И никого, с кем можно было бы поговорить обо всем этом, все уклоняются. Вот и Штеттлер, единственный, кто мог бы дать дельный совет, пропал бесследно, и никто не знает, где он и когда объявится снова.
От тоски Ребман стал бегать среди бела дня в кино, там хоть на несколько часов можно было позабыть об этом кошмаре. Но только в маленькие кинотеатры, самые дешевые, где его никто не увидит, и где идут веселые фильмы с Максом Линдером и с Принсом, и где можно что-то понять, потому что они идут по-французски.
А что толку? После кино его голова становилась еще тяжелее.
И вот однажды, когда он так сидел и не знал, куда себя девать, мадам Проскурина завела разговор:
– Так отчаиваться тоже не нужно; жизнь продолжается. Это как после долгого сильного дождя: один солнечный день – и все выглядит по-другому.
Он спросил, действительно ли для него нет никакой вакансии, чтобы хотя бы уехать куда-нибудь, подальше от этих мыслей.

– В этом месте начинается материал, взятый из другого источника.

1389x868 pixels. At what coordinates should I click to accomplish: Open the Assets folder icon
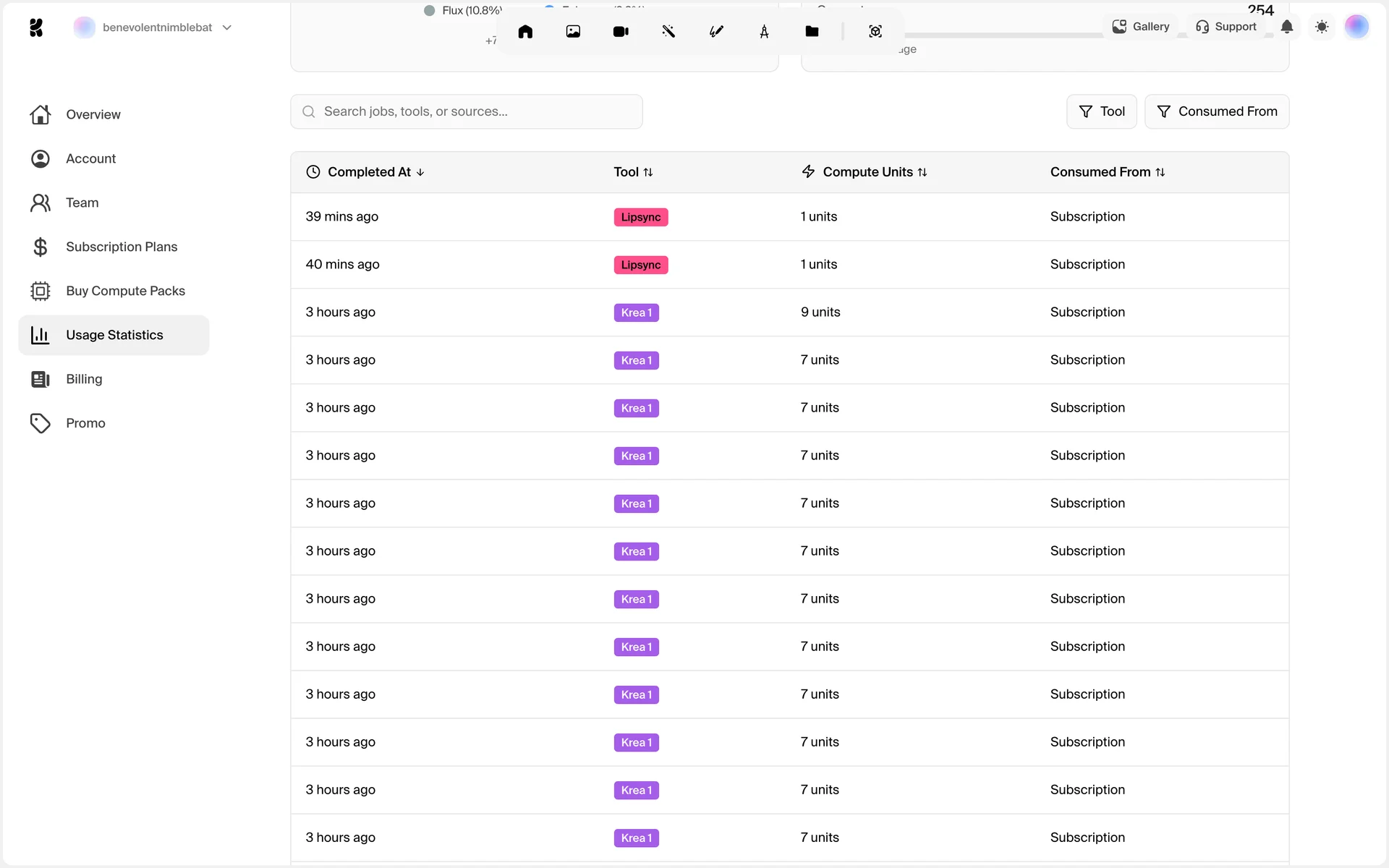[x=812, y=31]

– Ничего, ни намека. Разве что вы захотите туда, куда Макар телят не гонял.
– И куда же именно?
– На озеро Байкал, в Сибирь!
– Если бы вы сказали «обратно в Ранденталь», я бы сразу согласился. И что, больше нигде ничего? – спрашивает он в который раз и смотрит в глаза этой маленькой седой женщине, так похожей на его покойную матушку. Ему кажется, что она все еще на него сердится и хочет его наказать.
Словно прочитав его мысли, она говорит:
– Хотите – верьте, хотите – нет, а такой безнадежной зимы, как эта, мне еще не приходилось переживать за все тридцать пять лет моего начальствования в «Доме». Кроме предложения из Сибири, ни одного запроса за весь декабрь. Но и этого места я не могу вам порекомендовать с чистой совестью, даже если бы это было не так далеко. Что ж, видно, у нас теперь черная полоса. Но скоро все переменится. Иногда, как снег на голову, обрушивается столько предложений, что и не знаешь, кому это все предлагать. А у вас крыша над головой пока есть, да и побираться вам не приходится.

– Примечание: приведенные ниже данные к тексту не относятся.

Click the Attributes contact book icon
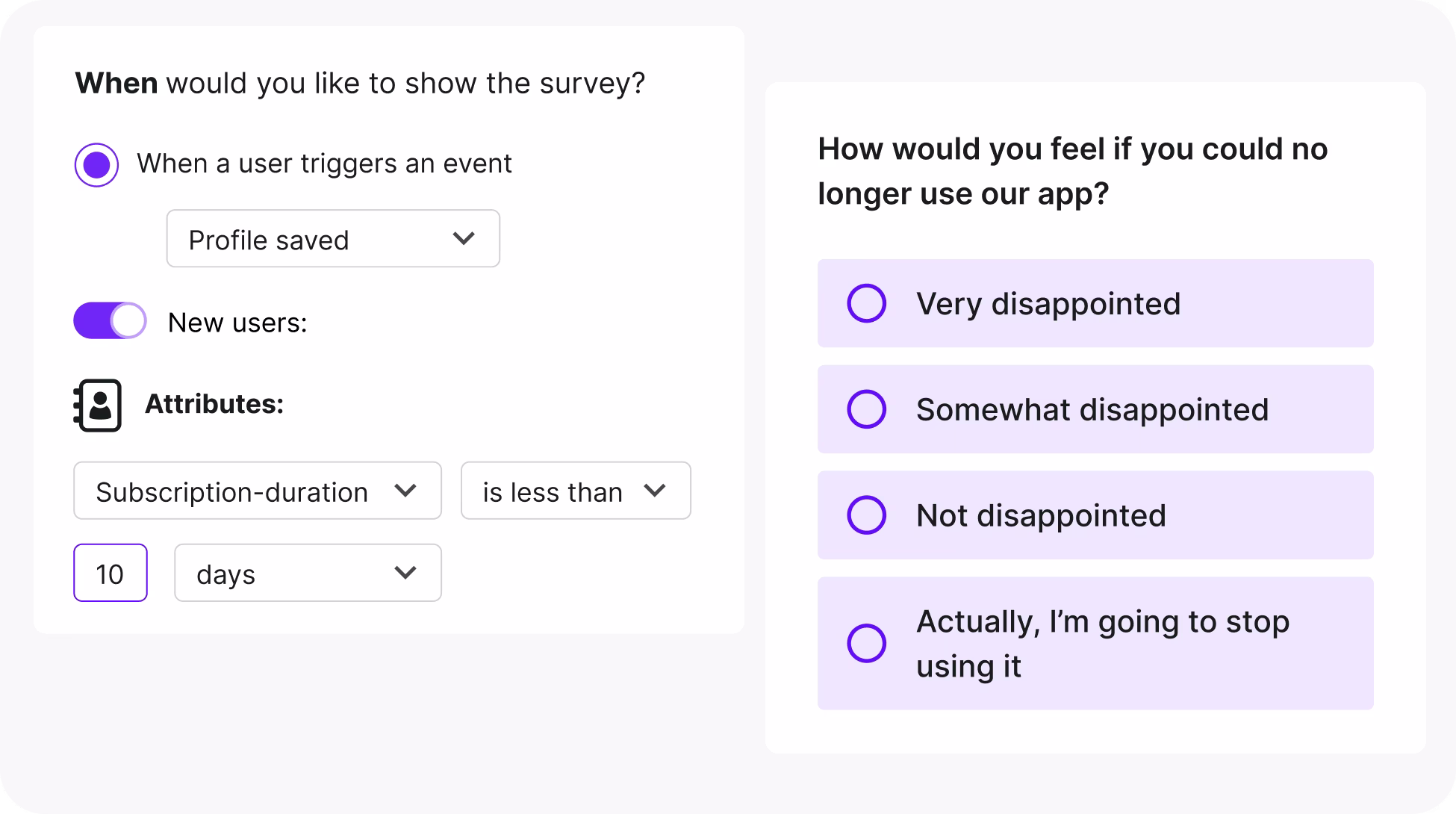 [98, 405]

Тут девушка принесла почту.
– Ну вот, кажется, что-то наклевывается, – говорит мадам, вытаскивая из пачки одно письмо.
Вскрывает его:
– Вы сможете давать уроки фортепиано? Да, конечно, сможете, там несмышленыши: сможете ведь показать, как играть гаммы. Вот и условились: вы пойдете и не станете дальше расспрашивать! Продержитесь до мая, а там начнется новый сезон и мы подыщем вам что-нибудь другое!
«Учитель фортепиано» Ребман до мая не продержался. Не прошло и двух месяцев, как он снова стоял у дверей Дома не Крещатике.
– Ну что, с искусством покончено? – насмешливо поинтересовалась мадам Проскурина.
– Да, у меня этим «деткам» уже нечему учиться.